Autumn always seems to conjure memories of the fall days at college.  Moving in, meeting my fellow residents, tacking up my photos from last year on the cork board above my desk, reuniting with old friends, and knowing that some friends were off studying overseas, or even back at home no longer pursuing a degree.

This day, this Tuesday 11 years ago, at nearly this exact hour, we had already been in classes for a week.  I had just started my sophomore year.  I was a Resident Assistant in an all-girls dormitory on the third floor.  I was up and preparing to leave for my first class of the morning.  At that point I wouldn't say I had as much appreciation for the morning as I do now.  I would give anything to be heading to class every morning now instead of heading to work.  (A subject for another blog no doubt)  That morning I can't remember whether or not I had coffee, or even breakfast, but I do remember watching the morning news and seeing the World Trade Center Tower billowing smoke from one of the upper floors.

Many people over the years have given their accounts of that morning and how they felt.  In fact, my Facebook newsfeed right now is full of September 11 references.  For we lucky individuals fortunate enough to not know someone who was directly affected by those attacks, we are collectively thankful and humble in our remembrance of what others had to endure that day.
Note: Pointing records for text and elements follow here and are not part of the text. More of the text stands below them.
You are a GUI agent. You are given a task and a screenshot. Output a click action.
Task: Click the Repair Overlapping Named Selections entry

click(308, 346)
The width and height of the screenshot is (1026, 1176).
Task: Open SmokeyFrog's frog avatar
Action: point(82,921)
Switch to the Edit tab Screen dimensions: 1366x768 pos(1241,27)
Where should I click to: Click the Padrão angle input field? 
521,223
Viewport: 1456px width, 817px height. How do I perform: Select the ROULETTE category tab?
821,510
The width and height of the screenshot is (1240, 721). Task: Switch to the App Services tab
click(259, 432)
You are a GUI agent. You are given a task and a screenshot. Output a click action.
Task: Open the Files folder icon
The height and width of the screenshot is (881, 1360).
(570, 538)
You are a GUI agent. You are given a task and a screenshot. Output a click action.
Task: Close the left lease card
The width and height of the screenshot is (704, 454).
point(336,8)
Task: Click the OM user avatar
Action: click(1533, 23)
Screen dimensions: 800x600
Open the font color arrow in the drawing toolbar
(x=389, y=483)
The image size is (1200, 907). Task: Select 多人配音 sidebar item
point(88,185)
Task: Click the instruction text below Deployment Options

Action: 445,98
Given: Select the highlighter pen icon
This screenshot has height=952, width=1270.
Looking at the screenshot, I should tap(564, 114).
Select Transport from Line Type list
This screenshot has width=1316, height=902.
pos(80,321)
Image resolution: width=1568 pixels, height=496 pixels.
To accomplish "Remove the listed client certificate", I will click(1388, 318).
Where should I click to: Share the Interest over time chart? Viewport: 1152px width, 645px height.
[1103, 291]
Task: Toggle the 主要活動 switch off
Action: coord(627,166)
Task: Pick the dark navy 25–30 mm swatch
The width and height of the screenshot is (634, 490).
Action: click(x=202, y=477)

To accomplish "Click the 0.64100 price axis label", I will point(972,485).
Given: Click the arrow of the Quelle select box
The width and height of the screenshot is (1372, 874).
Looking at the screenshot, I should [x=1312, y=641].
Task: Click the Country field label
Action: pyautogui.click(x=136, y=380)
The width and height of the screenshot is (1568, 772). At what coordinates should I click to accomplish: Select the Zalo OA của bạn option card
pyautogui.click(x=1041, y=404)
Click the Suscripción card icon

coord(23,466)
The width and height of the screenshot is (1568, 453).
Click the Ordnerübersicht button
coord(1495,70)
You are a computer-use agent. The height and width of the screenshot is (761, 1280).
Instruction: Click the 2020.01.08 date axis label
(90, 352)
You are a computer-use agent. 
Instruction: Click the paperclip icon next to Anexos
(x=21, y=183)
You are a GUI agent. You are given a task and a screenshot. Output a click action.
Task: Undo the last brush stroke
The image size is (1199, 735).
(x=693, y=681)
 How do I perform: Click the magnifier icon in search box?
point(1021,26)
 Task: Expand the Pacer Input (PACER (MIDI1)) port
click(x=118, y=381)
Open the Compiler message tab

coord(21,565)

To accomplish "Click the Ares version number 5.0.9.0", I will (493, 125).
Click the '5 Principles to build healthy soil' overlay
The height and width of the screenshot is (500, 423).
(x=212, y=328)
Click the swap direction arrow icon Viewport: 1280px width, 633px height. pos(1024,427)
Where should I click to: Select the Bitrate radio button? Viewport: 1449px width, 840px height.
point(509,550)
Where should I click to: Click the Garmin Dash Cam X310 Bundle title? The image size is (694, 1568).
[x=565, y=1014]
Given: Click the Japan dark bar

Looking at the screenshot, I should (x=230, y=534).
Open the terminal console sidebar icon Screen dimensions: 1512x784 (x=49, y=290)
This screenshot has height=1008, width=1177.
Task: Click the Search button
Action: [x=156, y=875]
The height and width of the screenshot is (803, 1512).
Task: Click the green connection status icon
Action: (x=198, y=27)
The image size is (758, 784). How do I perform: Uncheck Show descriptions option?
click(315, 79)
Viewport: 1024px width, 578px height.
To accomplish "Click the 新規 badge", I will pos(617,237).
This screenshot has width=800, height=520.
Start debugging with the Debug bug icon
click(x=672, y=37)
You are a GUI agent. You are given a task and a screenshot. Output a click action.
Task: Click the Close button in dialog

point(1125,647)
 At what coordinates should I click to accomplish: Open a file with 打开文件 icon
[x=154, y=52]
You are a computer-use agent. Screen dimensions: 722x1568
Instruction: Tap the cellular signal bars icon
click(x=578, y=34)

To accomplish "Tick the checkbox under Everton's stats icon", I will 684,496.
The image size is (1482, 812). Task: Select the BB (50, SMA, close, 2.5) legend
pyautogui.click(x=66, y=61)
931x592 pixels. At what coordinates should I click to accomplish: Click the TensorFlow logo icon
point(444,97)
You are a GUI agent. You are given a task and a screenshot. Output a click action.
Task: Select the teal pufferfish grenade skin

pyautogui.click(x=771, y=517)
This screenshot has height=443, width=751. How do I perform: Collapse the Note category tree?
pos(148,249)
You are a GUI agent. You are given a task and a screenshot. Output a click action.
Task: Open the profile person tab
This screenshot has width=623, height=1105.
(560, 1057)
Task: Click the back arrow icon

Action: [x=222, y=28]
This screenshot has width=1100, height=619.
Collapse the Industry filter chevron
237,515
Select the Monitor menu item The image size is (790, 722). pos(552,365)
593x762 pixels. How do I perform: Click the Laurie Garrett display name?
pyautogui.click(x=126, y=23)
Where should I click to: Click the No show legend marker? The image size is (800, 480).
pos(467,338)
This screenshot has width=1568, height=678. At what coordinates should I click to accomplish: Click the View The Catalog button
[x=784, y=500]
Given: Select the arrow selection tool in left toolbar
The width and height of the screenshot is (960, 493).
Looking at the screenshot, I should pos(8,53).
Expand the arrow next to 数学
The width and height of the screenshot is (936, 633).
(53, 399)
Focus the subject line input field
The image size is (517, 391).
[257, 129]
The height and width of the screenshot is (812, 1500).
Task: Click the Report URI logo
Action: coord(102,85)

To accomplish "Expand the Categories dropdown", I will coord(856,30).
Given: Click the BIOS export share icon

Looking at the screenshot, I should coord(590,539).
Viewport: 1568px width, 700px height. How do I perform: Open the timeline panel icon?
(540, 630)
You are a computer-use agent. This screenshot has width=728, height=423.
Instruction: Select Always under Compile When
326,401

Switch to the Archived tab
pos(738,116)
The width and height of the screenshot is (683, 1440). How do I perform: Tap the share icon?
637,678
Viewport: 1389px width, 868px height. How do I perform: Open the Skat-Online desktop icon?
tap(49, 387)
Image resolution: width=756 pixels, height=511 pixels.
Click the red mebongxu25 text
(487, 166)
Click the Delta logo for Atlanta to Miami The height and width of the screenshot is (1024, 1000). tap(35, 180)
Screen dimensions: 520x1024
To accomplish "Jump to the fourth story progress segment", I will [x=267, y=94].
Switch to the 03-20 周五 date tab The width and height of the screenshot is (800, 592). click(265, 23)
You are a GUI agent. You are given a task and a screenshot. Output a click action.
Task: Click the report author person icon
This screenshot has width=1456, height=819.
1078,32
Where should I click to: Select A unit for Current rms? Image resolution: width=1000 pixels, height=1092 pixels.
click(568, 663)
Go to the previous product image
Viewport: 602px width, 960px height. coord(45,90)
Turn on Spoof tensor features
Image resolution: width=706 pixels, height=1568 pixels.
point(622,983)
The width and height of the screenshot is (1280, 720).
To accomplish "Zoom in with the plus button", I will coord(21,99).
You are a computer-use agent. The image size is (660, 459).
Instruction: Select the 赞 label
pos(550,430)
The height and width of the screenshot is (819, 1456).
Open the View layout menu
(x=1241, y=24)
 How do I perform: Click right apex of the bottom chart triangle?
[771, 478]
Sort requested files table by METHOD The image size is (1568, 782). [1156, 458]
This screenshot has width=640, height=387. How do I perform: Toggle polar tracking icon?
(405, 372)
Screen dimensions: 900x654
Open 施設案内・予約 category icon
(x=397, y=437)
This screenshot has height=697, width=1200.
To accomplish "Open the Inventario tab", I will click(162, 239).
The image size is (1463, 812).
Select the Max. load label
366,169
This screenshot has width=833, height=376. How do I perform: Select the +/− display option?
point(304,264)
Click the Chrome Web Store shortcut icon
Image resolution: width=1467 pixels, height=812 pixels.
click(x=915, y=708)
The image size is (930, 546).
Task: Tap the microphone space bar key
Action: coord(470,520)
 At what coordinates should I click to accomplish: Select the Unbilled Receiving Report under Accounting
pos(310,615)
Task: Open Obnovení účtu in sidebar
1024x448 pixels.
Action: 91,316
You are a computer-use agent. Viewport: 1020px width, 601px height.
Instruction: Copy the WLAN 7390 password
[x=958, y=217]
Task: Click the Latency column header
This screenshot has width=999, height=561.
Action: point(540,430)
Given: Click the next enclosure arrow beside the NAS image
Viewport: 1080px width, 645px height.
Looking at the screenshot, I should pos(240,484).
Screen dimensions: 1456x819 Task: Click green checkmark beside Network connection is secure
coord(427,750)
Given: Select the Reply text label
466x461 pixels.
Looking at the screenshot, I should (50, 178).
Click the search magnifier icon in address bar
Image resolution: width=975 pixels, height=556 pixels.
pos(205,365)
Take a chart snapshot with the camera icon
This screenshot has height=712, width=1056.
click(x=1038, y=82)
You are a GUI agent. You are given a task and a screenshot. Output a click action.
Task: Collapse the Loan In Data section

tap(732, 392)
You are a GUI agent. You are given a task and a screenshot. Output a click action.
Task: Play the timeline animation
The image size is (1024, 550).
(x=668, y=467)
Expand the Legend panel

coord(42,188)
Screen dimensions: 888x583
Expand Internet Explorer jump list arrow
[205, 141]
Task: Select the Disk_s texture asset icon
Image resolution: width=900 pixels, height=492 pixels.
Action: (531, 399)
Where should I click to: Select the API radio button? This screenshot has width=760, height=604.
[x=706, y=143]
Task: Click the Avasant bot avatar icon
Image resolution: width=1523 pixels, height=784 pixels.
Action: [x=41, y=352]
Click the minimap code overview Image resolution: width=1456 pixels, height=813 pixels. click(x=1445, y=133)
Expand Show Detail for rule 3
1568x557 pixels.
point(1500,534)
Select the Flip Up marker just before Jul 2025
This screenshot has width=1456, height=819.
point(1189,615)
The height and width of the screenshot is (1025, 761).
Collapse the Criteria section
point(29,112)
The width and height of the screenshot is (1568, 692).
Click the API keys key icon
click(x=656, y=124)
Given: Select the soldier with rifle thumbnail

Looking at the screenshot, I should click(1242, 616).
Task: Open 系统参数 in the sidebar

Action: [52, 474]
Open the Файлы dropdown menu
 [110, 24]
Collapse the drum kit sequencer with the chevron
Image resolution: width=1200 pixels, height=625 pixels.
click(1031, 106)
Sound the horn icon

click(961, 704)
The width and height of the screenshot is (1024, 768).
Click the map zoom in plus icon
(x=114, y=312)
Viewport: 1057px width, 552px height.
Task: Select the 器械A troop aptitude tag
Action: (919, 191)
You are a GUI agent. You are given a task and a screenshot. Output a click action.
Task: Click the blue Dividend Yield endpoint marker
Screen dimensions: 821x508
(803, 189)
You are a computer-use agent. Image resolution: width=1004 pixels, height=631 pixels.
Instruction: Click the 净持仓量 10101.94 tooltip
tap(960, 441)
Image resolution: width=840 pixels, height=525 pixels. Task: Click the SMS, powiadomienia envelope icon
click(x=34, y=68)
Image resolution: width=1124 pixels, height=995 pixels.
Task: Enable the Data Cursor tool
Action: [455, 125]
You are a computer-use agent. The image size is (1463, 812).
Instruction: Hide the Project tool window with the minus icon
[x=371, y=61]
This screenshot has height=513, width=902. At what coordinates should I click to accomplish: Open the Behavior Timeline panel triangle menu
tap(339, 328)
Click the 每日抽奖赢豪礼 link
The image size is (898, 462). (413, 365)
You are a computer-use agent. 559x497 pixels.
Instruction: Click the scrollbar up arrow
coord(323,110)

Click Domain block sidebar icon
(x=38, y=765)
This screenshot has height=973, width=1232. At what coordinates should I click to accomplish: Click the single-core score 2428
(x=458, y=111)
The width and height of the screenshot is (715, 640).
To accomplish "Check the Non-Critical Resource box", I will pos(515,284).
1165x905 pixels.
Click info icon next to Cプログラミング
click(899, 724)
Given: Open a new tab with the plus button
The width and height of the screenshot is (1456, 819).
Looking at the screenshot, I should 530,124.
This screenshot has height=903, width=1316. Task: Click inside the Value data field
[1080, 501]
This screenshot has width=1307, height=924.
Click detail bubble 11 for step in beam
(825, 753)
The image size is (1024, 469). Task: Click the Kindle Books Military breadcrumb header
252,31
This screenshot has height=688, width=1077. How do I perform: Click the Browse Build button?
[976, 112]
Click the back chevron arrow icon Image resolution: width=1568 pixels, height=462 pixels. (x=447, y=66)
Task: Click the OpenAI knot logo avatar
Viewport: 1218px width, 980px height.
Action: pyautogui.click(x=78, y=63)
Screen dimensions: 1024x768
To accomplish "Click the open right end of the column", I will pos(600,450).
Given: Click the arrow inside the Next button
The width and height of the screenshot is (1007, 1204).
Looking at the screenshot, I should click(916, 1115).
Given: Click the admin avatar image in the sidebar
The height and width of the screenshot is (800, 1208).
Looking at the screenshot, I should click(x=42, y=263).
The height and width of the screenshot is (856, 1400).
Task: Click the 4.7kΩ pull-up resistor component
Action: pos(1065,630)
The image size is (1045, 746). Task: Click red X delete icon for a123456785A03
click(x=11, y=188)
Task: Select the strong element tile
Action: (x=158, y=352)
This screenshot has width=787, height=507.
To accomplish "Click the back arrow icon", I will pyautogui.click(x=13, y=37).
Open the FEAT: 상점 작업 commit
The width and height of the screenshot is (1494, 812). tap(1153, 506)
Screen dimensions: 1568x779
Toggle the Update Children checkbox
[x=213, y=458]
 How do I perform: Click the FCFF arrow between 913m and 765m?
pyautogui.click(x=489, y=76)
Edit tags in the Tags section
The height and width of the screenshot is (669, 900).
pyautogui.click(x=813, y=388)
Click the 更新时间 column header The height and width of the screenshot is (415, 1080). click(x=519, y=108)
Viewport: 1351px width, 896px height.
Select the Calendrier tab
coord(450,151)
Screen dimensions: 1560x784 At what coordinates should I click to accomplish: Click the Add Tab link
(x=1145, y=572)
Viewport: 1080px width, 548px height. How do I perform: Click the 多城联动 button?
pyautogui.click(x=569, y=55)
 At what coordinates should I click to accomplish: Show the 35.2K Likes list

I can remember for certain that I watched live as the second plane slammed into the second tower (not knowing at the time if it was the North or South tower).  I can remember for certain watching, again live, as the towers crumbled into dust and fell to the ground.  I remember watching the plane hit the tower on my TV in my dorm.  I watched the towers hit the ground on the TV that the college had placed in the campus cafeteria building.  I was in a crowd of on-lookers who made a collective gasp as they watched the pieces come to the earth, knowing that people were still inside.  Knowing what it meant was happening to those people.  And knowing that they were here, in Wisconsin, far away from it all.

Eleven years later and you would think those collective emotions from that morning might still have healing power.  Power to unite.  Eleven years later and we are in the middle of one of the most brutal (and in my opinion embarrassing) presidential elections this country has seen.  Eleven years later and the phrase "September 11th" when said aloud brings a very sharp image to most people's minds.  It's no longer just a date, it's an historic event.  Eleven years later and politicians still use the date to ignite a crowd.  I wonder if that happened much with Pearl Harbor still in 1952?  For some reason I don't think so.

How trying it must be on a nation to not be able to let go.  The most common slogan attached to September 11, 2001 is "Never Forget."  Personally I don't see how that would ever be possible.  But I wonder sometimes if that phrase doesn't make it just a little challenging for us to let go.